Investigating the new states

uh huh yes - but either way - without the trigger being known it doesn't matter. You're saying 'maybe this is not a 100% chance?' when we don't even know what 'this' is. It's impossible to disprove your assertion that 'stuff might be just random' - so better to test hypotheses that can disprove it - then at least we have a smaller problem space.

Ah well, 'this' discussion isn't going anywhere - time to experiment ;)
it COULD be tested for pirate attack, as we know a bunch of actions said to up it, and to some extend for outbreak, as we know one action to up it.
 
they trigger imho by chance, and you can raise the chance for them to trigger.
imho this also explains the different times they occur in Ian D.'s exampel.
It could - inherent randomness could explain that - but equally Colonia is a system with daily traffic varying in the 500-1000 range so just people not doing exactly the same thing each day would cause some distinctions too.

There's enough variation in player activity in Colonia that the Colonia Council faction drifts back and forth between None and Boom on economy, and None and Civil Liberty on security, for example. But there's no suggestion of any randomness in those sliders. Equally while its broad influence position is relatively stable it has still drifted in a 23%-37% range over the period covered by those events.

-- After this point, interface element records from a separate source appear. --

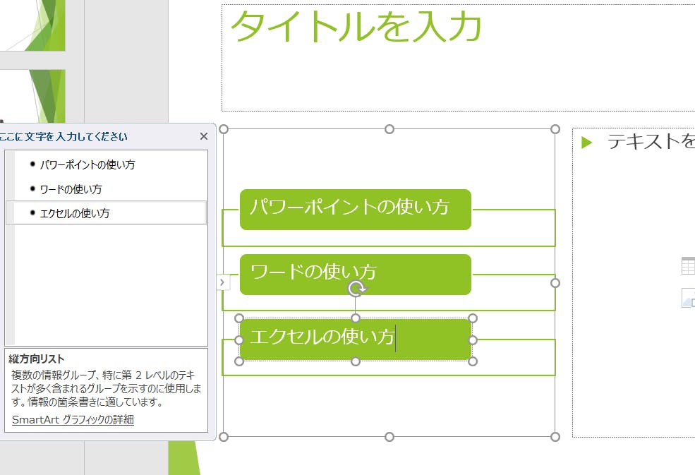Select ワードの使い方 bullet in the text pane
695x475 pixels.
[x=71, y=189]
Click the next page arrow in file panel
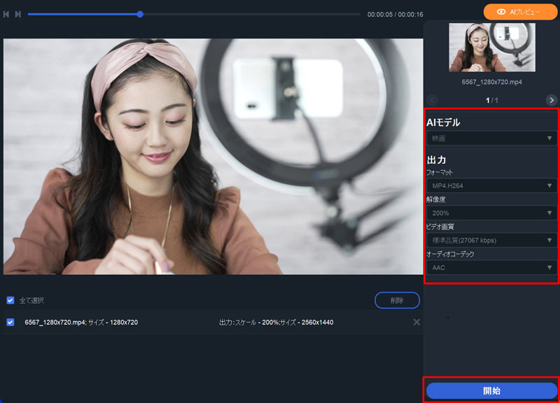Image resolution: width=560 pixels, height=403 pixels. pos(551,99)
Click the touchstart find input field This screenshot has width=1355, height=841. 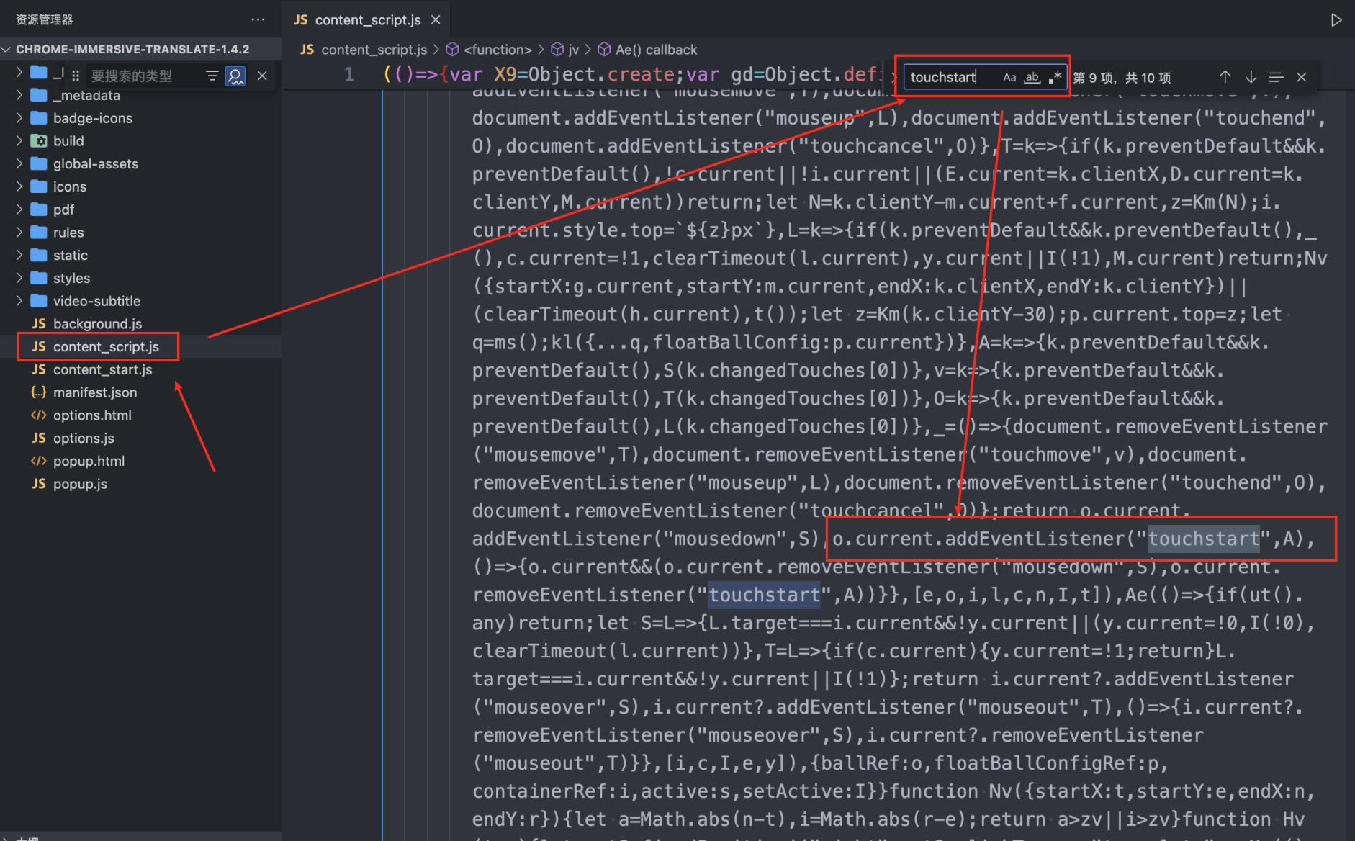[x=952, y=77]

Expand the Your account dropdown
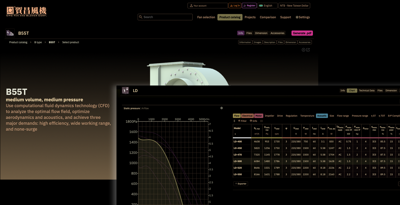click(208, 6)
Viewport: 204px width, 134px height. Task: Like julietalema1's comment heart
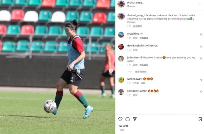[201, 58]
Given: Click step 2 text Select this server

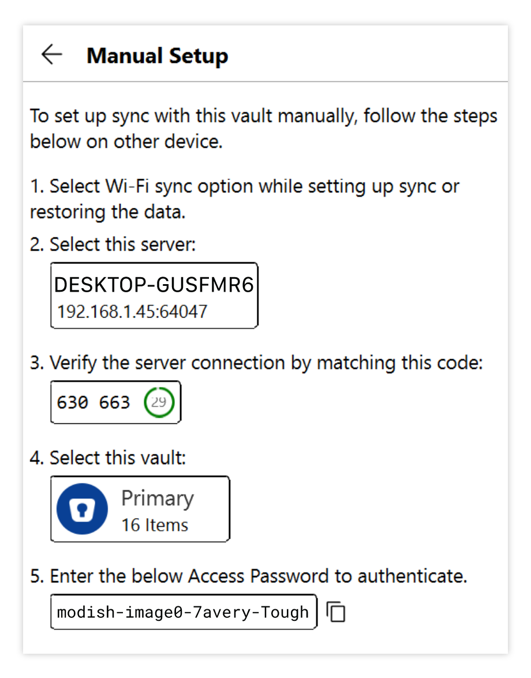Looking at the screenshot, I should pos(113,244).
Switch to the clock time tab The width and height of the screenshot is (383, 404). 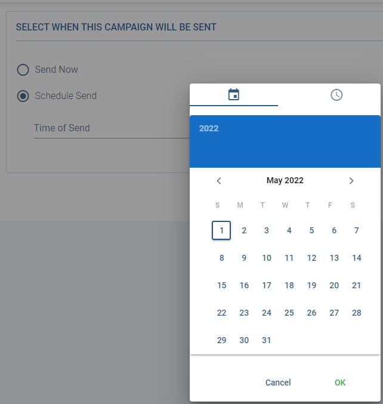point(336,95)
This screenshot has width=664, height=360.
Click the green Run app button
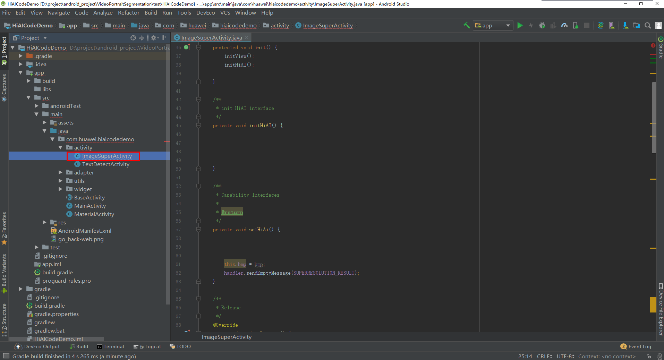(520, 25)
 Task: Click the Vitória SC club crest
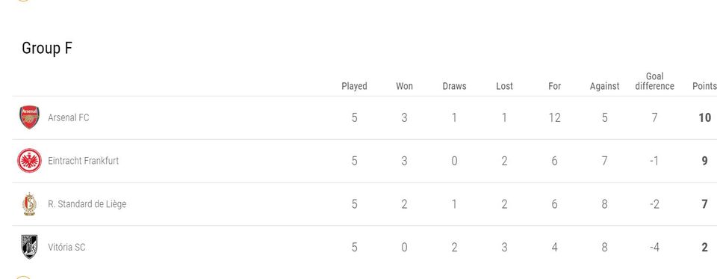point(29,247)
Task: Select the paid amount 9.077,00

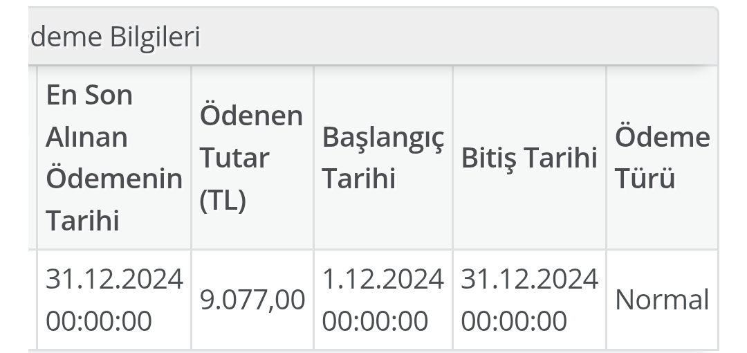Action: click(252, 300)
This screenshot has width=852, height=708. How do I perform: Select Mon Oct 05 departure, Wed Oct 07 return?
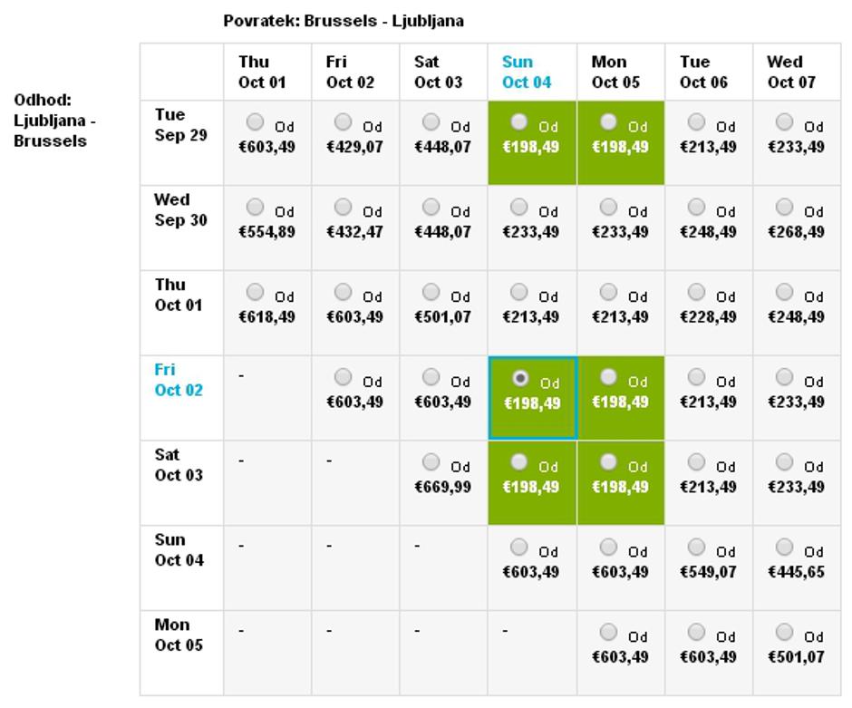tap(785, 632)
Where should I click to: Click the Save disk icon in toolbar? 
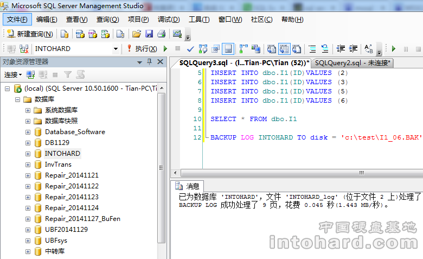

Randomness is possible but I don't think necessary to explain any observations so far.
 
It could - inherent randomness could explain that - but equally Colonia is a system with daily traffic varying in the 500-1000 range so just people not doing exactly the same thing each day would cause some distinctions too.

There's enough variation in player activity in Colonia that the Colonia Council faction drifts back and forth between None and Boom on economy, and None and Civil Liberty on security, for example. But there's no suggestion of any randomness in those sliders. Equally while its broad influence position is relatively stable it has still drifted in a 23%-37% range over the period covered by those events.

Randomness is possible but I don't think necessary to explain any observations so far.
there is a difference between randomness and probability though?

and probability would match fdevs description of making something more likely to happen.
 
facta will hate me, but the hidden stats standard of living, tech level, development level and wealth might work as modifiers.

and as goverment type affects security base level pre any actions, it might as well effect those stats...
 
there is a difference between randomness and probability though?
Yes, but I don't think an important one here.

If the cumulative threshold is 100, and player actions put in net 7-12 each day after the previous event has recovered, then we'd see what we see in Colonia, with no randomness or probability beyond "what are the chances that players choose to do these actions and not those actions".

Equally it could be a process where after a much lower threshold is reached the state has a 10% chance of occurring each day after that ... but I don't think that's necessary to fit the observations (and doesn't fit in with the much more regular recurrence pattern of Pirate Attack for Jaques before the extra states were added in 3.6)

and probability would match fdevs description of making something more likely to happen.
Yes, but it would also match a description of a threshold process.

If you have a threshold of 100, and some actions are -1 and some actions are +1, then taking a +1 action increases the chances of the event occurring in future, given that you don't know what everyone else is doing / will be doing.